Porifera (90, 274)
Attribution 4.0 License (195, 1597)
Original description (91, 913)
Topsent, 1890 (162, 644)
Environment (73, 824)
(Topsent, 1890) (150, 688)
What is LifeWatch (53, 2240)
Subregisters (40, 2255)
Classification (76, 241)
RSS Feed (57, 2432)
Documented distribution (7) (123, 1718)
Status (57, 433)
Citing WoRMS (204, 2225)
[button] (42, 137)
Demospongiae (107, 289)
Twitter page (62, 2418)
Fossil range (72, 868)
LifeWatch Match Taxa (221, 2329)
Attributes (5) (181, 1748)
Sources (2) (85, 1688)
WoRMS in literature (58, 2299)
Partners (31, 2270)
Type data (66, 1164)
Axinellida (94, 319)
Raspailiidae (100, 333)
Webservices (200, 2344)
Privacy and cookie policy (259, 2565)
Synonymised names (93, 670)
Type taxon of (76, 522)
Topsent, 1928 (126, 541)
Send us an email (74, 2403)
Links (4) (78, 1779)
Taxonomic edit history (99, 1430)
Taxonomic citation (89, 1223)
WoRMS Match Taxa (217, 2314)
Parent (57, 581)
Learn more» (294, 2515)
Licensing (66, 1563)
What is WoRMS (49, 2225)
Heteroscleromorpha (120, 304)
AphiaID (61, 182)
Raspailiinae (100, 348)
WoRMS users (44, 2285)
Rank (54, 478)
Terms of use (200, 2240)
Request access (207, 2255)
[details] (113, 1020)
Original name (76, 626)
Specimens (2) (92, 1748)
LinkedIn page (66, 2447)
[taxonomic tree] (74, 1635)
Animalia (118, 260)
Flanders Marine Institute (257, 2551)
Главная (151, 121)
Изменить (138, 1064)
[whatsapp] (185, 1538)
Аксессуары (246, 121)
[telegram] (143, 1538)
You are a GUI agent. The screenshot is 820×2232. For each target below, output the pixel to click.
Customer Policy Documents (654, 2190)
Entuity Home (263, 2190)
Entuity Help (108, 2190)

---------------

Required action:
Produce an identical printout of the material above.

Written reply:
Porifera (90, 274)
Attribution 4.0 License (195, 1597)
Original description (91, 913)
Topsent, 1890 (162, 644)
Environment (73, 824)
(Topsent, 1890) (150, 688)
What is LifeWatch (53, 2240)
Subregisters (40, 2255)
Classification (76, 241)
RSS Feed (57, 2432)
Documented distribution (7) (123, 1718)
Status (57, 433)
Citing WoRMS (204, 2225)
[button] (42, 137)
Demospongiae (107, 289)
Twitter page (62, 2418)
Fossil range (72, 868)
LifeWatch Match Taxa (221, 2329)
Attributes (5) (181, 1748)
Sources (2) (85, 1688)
WoRMS in literature (58, 2299)
Partners (31, 2270)
Type data (66, 1164)
Axinellida (94, 319)
Raspailiidae (100, 333)
Webservices (200, 2344)
Privacy and cookie policy (259, 2565)
Synonymised names (93, 670)
Type taxon of (76, 522)
Topsent, 1928 (126, 541)
Send us an email (74, 2403)
Links (4) (78, 1779)
Taxonomic edit history (99, 1430)
Taxonomic citation (89, 1223)
WoRMS Match Taxa (217, 2314)
Parent (57, 581)
Learn more» (294, 2515)
Licensing (66, 1563)
What is WoRMS (49, 2225)
Heteroscleromorpha (120, 304)
AphiaID (61, 182)
Raspailiinae (100, 348)
WoRMS users (44, 2285)
Rank (54, 478)
Terms of use (200, 2240)
Request access (207, 2255)
[details] (113, 1020)
Original name (76, 626)
Specimens (2) (92, 1748)
LinkedIn page (66, 2447)
[taxonomic tree] (74, 1635)
Animalia (118, 260)
Flanders Marine Institute (257, 2551)
Главная (151, 121)
Изменить (138, 1064)
[whatsapp] (185, 1538)
Аксессуары (246, 121)
[telegram] (143, 1538)
You are a GUI agent. The screenshot is 820×2232. For each target below, output the pixel to click.
Customer Policy Documents (654, 2190)
Entuity Home (263, 2190)
Entuity Help (108, 2190)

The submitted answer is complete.